A. Parent Participation

            As noted above, the IHO found that the student was denied a FAPE in large part because the parent did not participate at the March 2012 CSE meeting, and that this significantly impeded the parent's opportunity to participate in the decision-making process regarding the provision of a FAPE to the student.  In this regard I note that there is no dispute that the parent did not attend the March 2012 CSE meeting.  The district, however, contends that this matter should not have been considered because it was not raised as a concern in the parent's due process complaint notice.

            The party requesting an impartial hearing has the first opportunity to identify the range of issues to be addressed at the hearing (20 U.S.C. § 1415[b][6], [7]; 34 CFR 300.507; 300.508; 8 NYCRR 200.5[i], [j]).  In general, therefore, that party may not raise issues at the impartial hearing that were not raised in its due process complaint notice unless the other party agrees (20 U.S.C. § 1415[f][3][B]; 34 CFR 300.508[d][3][i], 300.511[d]; 8 NYCRR 200.5[j][1][ii]), or the original due process complaint is amended prior to the impartial hearing per permission given by the IHO at least five days prior to the impartial hearing (20 U.S.C. § 1415[c][2][E][i][II]; 34 CFR 300.508[d][3][ii]; 8 NYCRR 200.5[i][7][b]; N.K. v. New York City Dep't of Educ., 961 F. Supp. 2d 577, 584-86 [S.D.N.Y. 2013]; J.C.S. v Blind Brook-Rye Union Free Sch. Dist., 2013 WL 3975942, at *8-*9 [S.D.N.Y. Aug. 5, 2013]; see K.L. v. New York City Dep't of Educ., 530 Fed. App'x 81, 87 [2d Cir. July 24, 2013]).  However, if a respondent at an impartial hearing raises issues that are outside of the scope of a due process complaint notice in support of its position, the Second Circuit has held that this may "open the door" to such issues being appropriately considered (see M.H., 685 F.3d at 250-51).  Such as been deemed to be the case, for example, where a respondent raises an issue at the hearing in its opening statement, and then later elicits questions from witnesses regarding this issue (see, e.g., id. at 250.  See also P.G. v.
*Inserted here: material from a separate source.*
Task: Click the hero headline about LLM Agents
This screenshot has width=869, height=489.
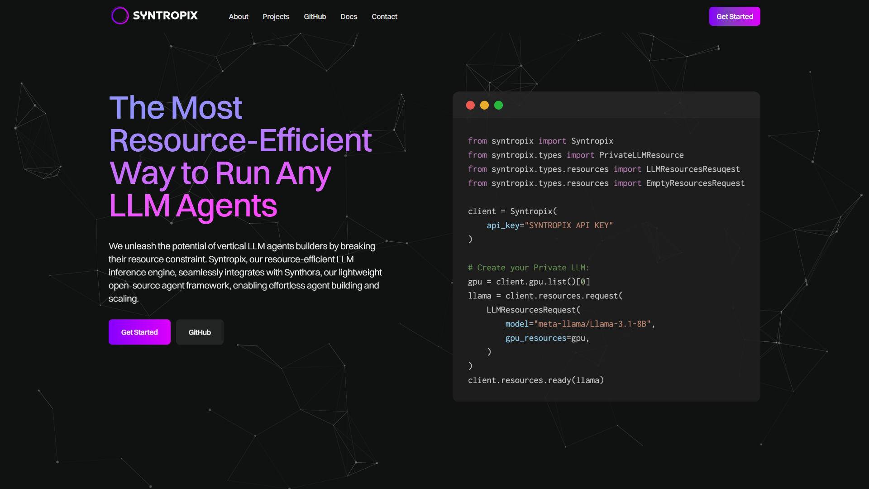Action: click(240, 156)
New York City Dep't of Educ., 959 F.Supp.2d 499, 515 (S.D.N.Y. 2013)].

            Upon review, I agree with the district that the parent's due process complaint notice cannot reasonably be read to include a claim that the parent was denied meaningful participation in the development of the March 2012 IEP.  However, the hearing record in this matter reflects that the district raised the issue of the parent's participation in the development of this IEP to bolster its claims that the IEP itself was appropriate for the student.  For example, the district explicitly noted in its opening statement that the March 2012 IEP was created "in collaboration with the parent and representatives from the Cook Center" and was therefore appropriate (Tr. p. 20).  In addition, the district's attorney asked questions concerning the composition of the March 2013 CSE, including the roles of each person and what they contributed to the meeting (Tr. pp. 47-51).  Accordingly, I find that the district "opened the door" to the issue of the parent's participation in this matter.[9]

            The district, however, contends that whether it "opened the door" to the issue of the parent's participation "is of no moment" because the absence of the parent at the March 2012 CSE meeting did not deprive the student of a FAPE.
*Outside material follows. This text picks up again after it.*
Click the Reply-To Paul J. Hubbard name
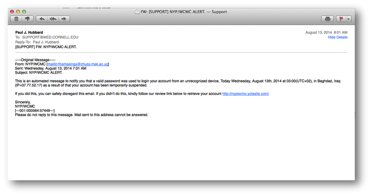The image size is (371, 196). pyautogui.click(x=46, y=42)
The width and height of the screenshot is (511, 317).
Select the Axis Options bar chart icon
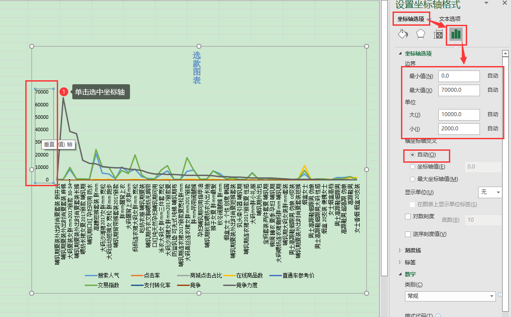point(456,34)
            The IDEA sets forth procedural safeguards that include providing parents an opportunity "to participate in meetings with respect to the identification, evaluation, and educational placement of the child" (20 U.S.C. § 1415[b][1]).  Federal and State regulations governing parental participation require that school districts take steps to ensure that parents are present at their child's IEP meetings or are afforded the opportunity to participate (34 CFR 300.322; 8 NYCRR 200.5[d]).  CSE meetings may be conducted without a parent in attendance if a district is unable to convince the parents that they should attend (34 CFR 300.322[d]; 8 NYCRR 200.5[d][3]).  In such instances, the district must keep a record of its attempts to arrange a mutually agreed upon time and place for the meeting (id.).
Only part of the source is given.